- _Exercise objective_:
The answer must consist of every line below containing "agent".

- _Task material_:

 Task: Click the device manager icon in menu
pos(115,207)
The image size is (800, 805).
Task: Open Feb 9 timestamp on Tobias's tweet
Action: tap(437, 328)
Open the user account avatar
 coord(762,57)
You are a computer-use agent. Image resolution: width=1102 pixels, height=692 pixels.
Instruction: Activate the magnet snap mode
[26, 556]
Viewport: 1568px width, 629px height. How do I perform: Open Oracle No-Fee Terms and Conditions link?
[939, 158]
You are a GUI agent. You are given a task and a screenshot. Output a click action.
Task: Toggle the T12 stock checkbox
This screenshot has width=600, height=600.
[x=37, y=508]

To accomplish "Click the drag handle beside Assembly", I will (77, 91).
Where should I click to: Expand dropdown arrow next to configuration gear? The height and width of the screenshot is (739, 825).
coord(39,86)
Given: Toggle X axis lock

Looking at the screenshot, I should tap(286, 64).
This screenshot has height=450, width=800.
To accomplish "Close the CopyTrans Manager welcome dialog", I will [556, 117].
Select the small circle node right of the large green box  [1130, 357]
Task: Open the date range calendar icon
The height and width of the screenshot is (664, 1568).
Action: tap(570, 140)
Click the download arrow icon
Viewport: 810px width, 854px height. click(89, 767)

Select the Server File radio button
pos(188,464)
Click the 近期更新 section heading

- _Response for this exercise_:
You are a computer-use agent. Image resolution: width=1102 pixels, height=692 pixels.
You are a GUI agent. You are given a task and a screenshot. Output a click action.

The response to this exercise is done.